Strom aus Windkraftanlagen wird zu Wasserstoff gewandelt, lässt sich lagern und wieder dem Stromkreis zuführen. Bei Gas aus der Industrie ist für die erfolgreiche Verstromung reiner Wasserstoff nötig, den Industrieabgase nicht liefern können. Das Gemisch gelangt ungenutzt in die Atmosphäre - bislang.

Von Simon Schomäcker | 14.08.2017
    Forscher am Fraunhofer IISB in Erlangen haben ein Verstromungssystem für wasserstoffreiche Abgase entwickelt. Damit gelang die weltweit erstmalige Verstromung von Epitaxieabgas in einer Brennstoffzelle.
    Strom aus Industrieabgas - Das Fraunhofer-Institut entwickelt Brennstoffzellensystem für Wasserstoffgemisch (Fraunhofer IISB / Kurt Fuchs)
    Michael Steinberger arbeitet am Fraunhofer-Institut für Integrierte Systeme und Bauelementetechnologie in Erlangen. Gemeinsam mit Kollegen hat der Forscher ein besonderes Kraftwerk gebaut. Die vielen Schläuche, Kompressoren und andere Gerätschaften wandeln wasserstoffhaltige Industrieabgase in elektrische Energie um.
    "Es gibt unterschiedliche Branchen, die mit Wasserstoff arbeiten. Also alleine in Deutschland haben wir pro Jahr einen Wasserstoffbedarf von 20 Milliarden Kubikmetern."

########

Arbeitsauftrag 1 ▸ Gib aus den Datensätzen die Zeilen wortgetreu wieder, beginnend mit der Zeile mit „Enable the Key Frame Every checkbox“ bis einschließlich der Zeile mit „Action: click(x=421, y=128)“. Lass die Bilder in deiner Antwort weg.

Übungsdaten ▸
########

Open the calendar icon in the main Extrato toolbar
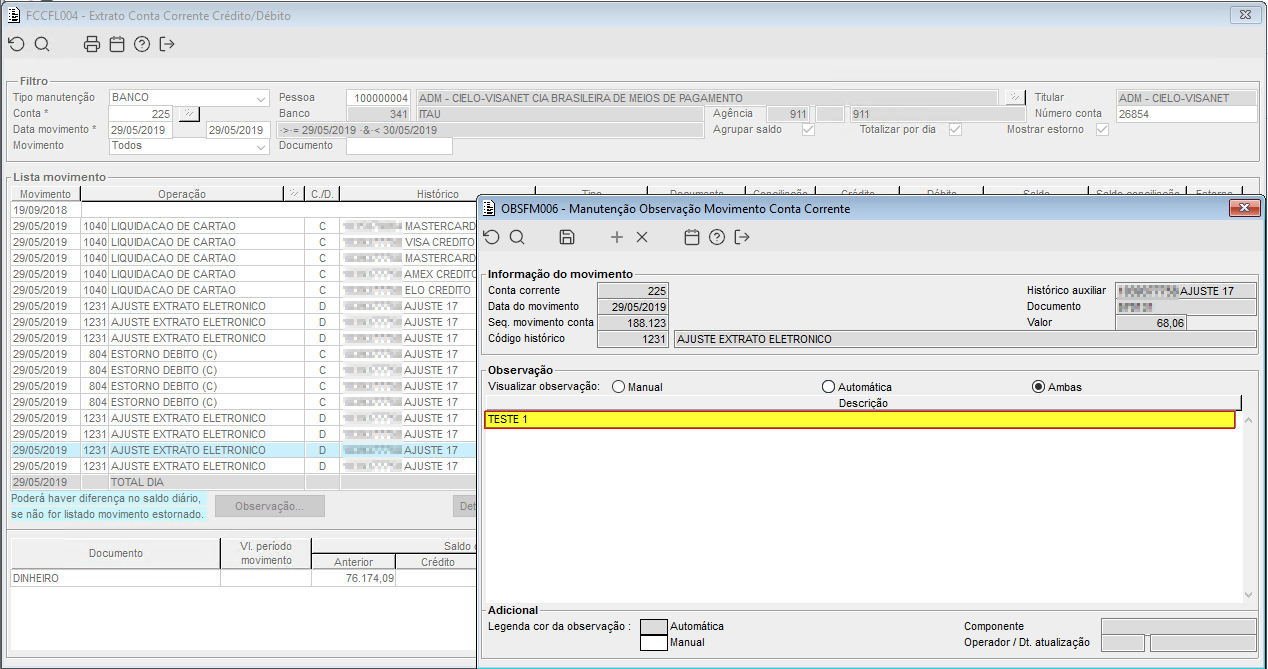Viewport: 1268px width, 669px height. [117, 44]
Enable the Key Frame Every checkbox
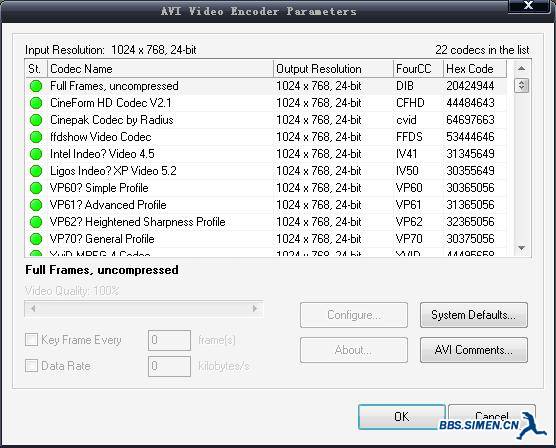Viewport: 556px width, 448px height. pos(31,339)
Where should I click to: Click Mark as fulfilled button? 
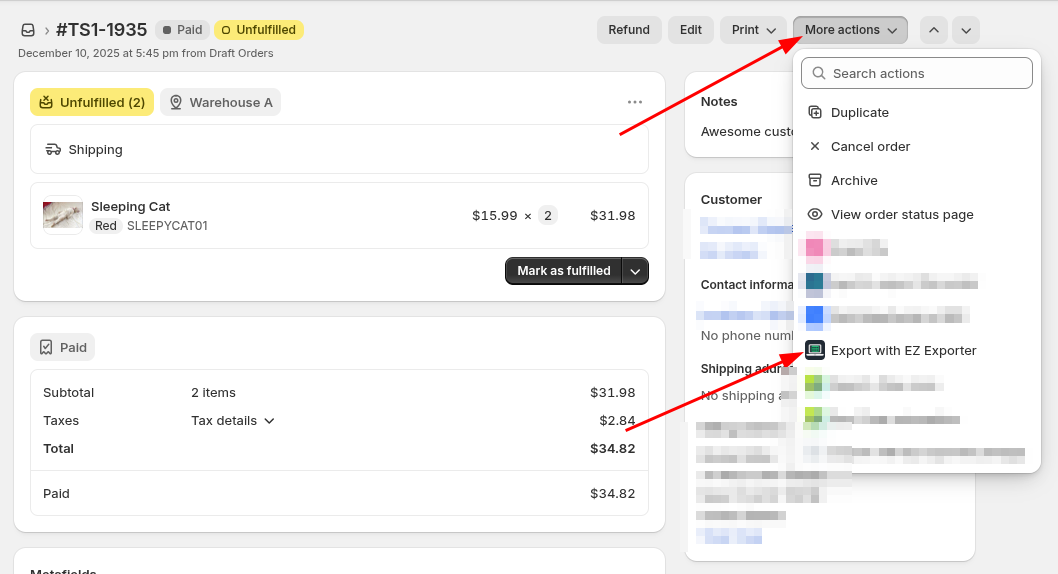pyautogui.click(x=563, y=271)
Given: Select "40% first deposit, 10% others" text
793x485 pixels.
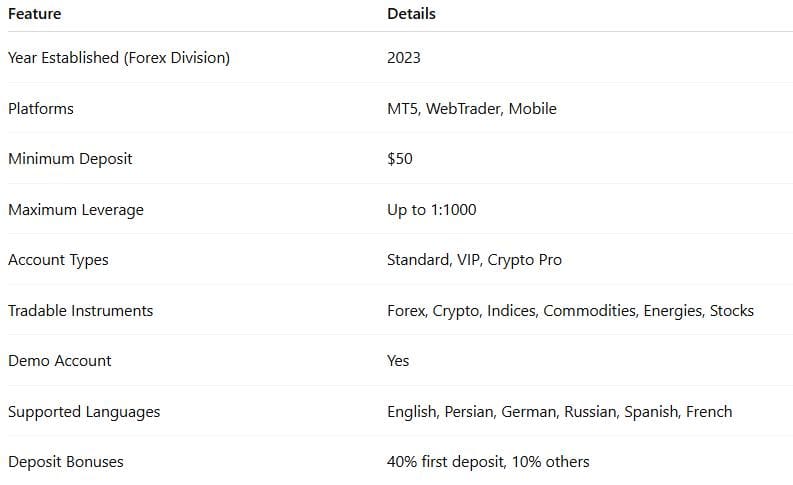Looking at the screenshot, I should click(488, 462).
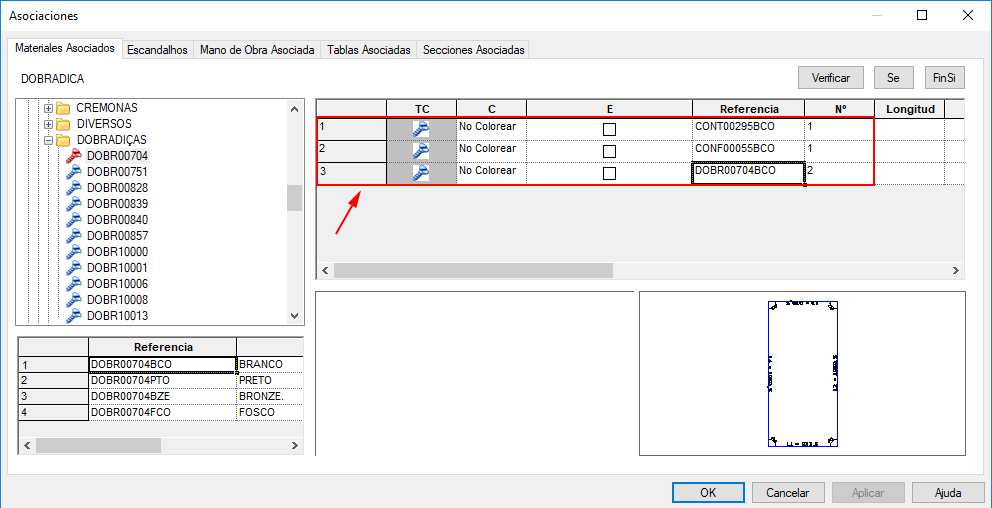
Task: Click the TC icon in row 1
Action: click(x=421, y=128)
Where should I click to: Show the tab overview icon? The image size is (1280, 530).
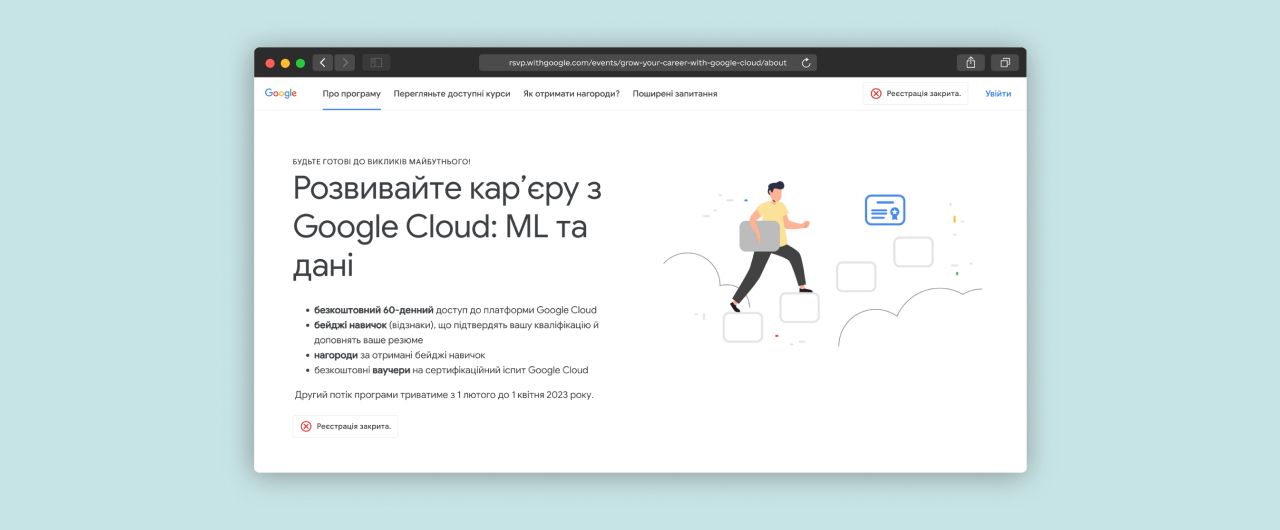(1004, 63)
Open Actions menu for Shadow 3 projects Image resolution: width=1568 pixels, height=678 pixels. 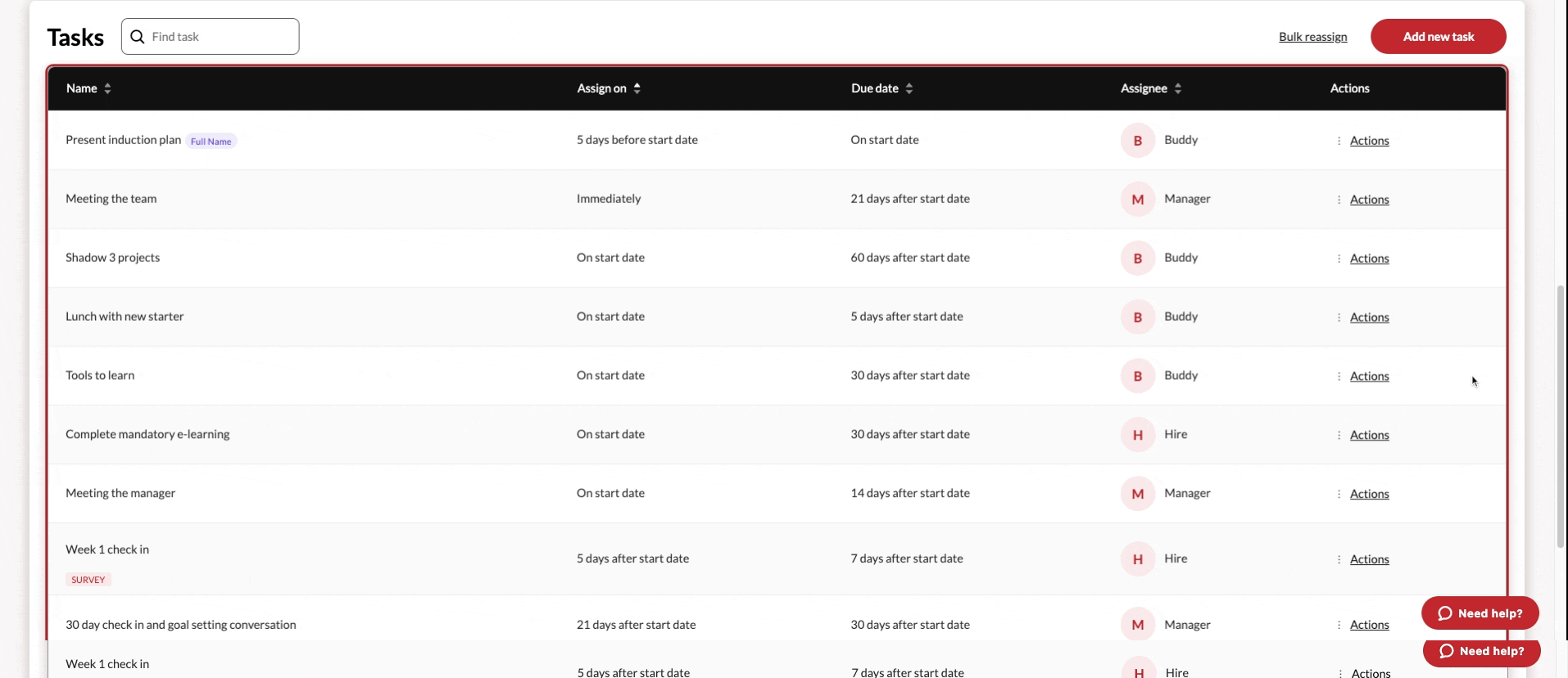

########

Arbeitsauftrag 2 ▸ Kopiere den Text über die Verstromung wasserstoffhaltiger Industrieabgase vollständig und ohne jede Abweichung.

Richtiges Ergebnis 1 ▸
Enable the Key Frame Every checkbox
Viewport: 556px width, 448px height. pos(31,339)
Where should I click to: Click Mark as fulfilled button? 
pyautogui.click(x=563, y=271)
Given: Select "40% first deposit, 10% others" text
793x485 pixels.
Looking at the screenshot, I should click(488, 462).
Task: Click the TC icon in row 1
Action: click(x=421, y=128)

Richtiges Ergebnis 2 ▸
Strom aus Windkraftanlagen wird zu Wasserstoff gewandelt, lässt sich lagern und wieder dem Stromkreis zuführen. Bei Gas aus der Industrie ist für die erfolgreiche Verstromung reiner Wasserstoff nötig, den Industrieabgase nicht liefern können. Das Gemisch gelangt ungenutzt in die Atmosphäre - bislang.

Von Simon Schomäcker | 14.08.2017
    Forscher am Fraunhofer IISB in Erlangen haben ein Verstromungssystem für wasserstoffreiche Abgase entwickelt. Damit gelang die weltweit erstmalige Verstromung von Epitaxieabgas in einer Brennstoffzelle.
    Strom aus Industrieabgas - Das Fraunhofer-Institut entwickelt Brennstoffzellensystem für Wasserstoffgemisch (Fraunhofer IISB / Kurt Fuchs)
    Michael Steinberger arbeitet am Fraunhofer-Institut für Integrierte Systeme und Bauelementetechnologie in Erlangen. Gemeinsam mit Kollegen hat der Forscher ein besonderes Kraftwerk gebaut. Die vielen Schläuche, Kompressoren und andere Gerätschaften wandeln wasserstoffhaltige Industrieabgase in elektrische Energie um.
    "Es gibt unterschiedliche Branchen, die mit Wasserstoff arbeiten. Also alleine in Deutschland haben wir pro Jahr einen Wasserstoffbedarf von 20 Milliarden Kubikmetern."